Repeat the line that contains "Screen dimensions: 1512x787" exactly, along with each following line up to and including the last line of the entries.

[SOURCE MATERIAL]
- - -

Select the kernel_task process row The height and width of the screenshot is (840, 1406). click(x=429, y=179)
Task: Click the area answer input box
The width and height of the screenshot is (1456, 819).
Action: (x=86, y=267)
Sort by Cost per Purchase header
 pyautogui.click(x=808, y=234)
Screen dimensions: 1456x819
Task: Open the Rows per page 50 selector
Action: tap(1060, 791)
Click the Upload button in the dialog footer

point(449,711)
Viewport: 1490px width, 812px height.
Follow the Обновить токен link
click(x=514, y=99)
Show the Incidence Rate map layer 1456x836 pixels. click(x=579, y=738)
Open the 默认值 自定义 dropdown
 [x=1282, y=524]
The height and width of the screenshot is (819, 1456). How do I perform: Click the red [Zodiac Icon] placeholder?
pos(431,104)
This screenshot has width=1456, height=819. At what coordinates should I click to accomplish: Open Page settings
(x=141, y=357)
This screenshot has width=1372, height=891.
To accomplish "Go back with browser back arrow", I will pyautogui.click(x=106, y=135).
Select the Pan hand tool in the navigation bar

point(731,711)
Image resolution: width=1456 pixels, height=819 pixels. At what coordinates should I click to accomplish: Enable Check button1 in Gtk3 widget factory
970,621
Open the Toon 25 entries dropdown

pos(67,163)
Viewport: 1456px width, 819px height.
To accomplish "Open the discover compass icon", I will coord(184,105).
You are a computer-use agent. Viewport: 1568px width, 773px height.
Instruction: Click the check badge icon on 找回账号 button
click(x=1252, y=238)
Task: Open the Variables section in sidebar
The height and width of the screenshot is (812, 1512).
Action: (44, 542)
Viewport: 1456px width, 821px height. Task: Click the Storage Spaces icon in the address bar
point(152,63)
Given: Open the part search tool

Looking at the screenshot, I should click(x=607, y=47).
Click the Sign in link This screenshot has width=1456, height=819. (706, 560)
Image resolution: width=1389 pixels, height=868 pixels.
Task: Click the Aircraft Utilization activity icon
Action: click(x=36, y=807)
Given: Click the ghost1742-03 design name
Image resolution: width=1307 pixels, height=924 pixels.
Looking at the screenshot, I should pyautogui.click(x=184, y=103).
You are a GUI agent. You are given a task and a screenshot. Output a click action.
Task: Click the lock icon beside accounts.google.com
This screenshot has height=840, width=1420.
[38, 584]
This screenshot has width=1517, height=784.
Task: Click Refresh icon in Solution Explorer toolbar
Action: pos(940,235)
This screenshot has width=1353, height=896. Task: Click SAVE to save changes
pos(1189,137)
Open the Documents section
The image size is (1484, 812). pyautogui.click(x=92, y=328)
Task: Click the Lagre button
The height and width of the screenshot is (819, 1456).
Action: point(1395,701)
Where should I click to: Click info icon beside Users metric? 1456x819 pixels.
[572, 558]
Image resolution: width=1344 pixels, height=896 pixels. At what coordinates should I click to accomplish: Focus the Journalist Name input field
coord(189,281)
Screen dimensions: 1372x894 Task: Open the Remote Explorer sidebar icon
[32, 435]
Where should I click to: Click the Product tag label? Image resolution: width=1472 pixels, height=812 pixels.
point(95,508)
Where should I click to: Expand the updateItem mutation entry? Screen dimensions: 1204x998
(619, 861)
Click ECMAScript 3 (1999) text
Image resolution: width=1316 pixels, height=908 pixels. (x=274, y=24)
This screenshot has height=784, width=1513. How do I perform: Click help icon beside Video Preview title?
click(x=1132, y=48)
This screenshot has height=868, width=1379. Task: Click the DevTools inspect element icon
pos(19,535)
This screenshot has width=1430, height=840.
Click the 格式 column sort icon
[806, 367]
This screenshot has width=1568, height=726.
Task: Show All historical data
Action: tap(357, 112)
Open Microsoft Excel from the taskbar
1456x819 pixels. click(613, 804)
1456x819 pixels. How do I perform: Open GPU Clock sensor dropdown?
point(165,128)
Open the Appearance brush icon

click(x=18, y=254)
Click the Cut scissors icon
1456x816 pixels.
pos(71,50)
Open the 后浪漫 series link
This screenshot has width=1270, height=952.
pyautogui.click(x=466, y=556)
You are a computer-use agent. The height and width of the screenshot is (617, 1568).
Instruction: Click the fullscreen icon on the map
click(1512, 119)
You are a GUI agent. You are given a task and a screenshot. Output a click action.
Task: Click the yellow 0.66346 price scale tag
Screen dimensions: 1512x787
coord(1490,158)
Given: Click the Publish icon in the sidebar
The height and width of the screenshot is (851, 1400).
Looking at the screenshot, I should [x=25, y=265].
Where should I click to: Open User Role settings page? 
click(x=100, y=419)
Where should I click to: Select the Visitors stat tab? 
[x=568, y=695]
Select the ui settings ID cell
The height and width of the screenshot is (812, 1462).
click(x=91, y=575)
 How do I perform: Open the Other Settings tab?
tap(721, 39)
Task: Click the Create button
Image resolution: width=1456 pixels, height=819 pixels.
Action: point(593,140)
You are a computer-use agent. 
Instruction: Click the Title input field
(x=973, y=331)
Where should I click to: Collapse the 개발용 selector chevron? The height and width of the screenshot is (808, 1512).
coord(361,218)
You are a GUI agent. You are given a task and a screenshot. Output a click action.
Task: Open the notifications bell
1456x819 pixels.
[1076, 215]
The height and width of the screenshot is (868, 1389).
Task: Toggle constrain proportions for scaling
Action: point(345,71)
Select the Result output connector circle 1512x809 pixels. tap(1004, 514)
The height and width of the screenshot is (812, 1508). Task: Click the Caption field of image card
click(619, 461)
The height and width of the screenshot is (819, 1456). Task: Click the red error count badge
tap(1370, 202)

- - -

[RESULT OF THIS TASK]
Screen dimensions: 1512x787
coord(1490,158)
Given: Click the Publish icon in the sidebar
The height and width of the screenshot is (851, 1400).
Looking at the screenshot, I should [x=25, y=265].
Where should I click to: Open User Role settings page? 
click(x=100, y=419)
Where should I click to: Select the Visitors stat tab? 
[x=568, y=695]
Select the ui settings ID cell
The height and width of the screenshot is (812, 1462).
click(x=91, y=575)
 How do I perform: Open the Other Settings tab?
tap(721, 39)
Task: Click the Create button
Image resolution: width=1456 pixels, height=819 pixels.
Action: point(593,140)
You are a computer-use agent. 
Instruction: Click the Title input field
(x=973, y=331)
Where should I click to: Collapse the 개발용 selector chevron? The height and width of the screenshot is (808, 1512).
coord(361,218)
You are a GUI agent. You are given a task and a screenshot. Output a click action.
Task: Open the notifications bell
1456x819 pixels.
[1076, 215]
The height and width of the screenshot is (868, 1389).
Task: Toggle constrain proportions for scaling
Action: point(345,71)
Select the Result output connector circle 1512x809 pixels. tap(1004, 514)
The height and width of the screenshot is (812, 1508). Task: Click the Caption field of image card
click(619, 461)
The height and width of the screenshot is (819, 1456). Task: Click the red error count badge
tap(1370, 202)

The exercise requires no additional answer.